### [Exercise details]
Copy each of the following records word for word.

--- begin Given entries ---

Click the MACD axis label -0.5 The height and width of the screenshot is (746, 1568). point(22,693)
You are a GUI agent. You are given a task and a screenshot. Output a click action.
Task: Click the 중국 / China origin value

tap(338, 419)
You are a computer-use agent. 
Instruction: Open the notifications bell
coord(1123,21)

--- end Given entries ---

### [Complete output]
Click the MACD axis label -0.5 The height and width of the screenshot is (746, 1568). point(22,693)
You are a GUI agent. You are given a task and a screenshot. Output a click action.
Task: Click the 중국 / China origin value

tap(338, 419)
You are a computer-use agent. 
Instruction: Open the notifications bell
coord(1123,21)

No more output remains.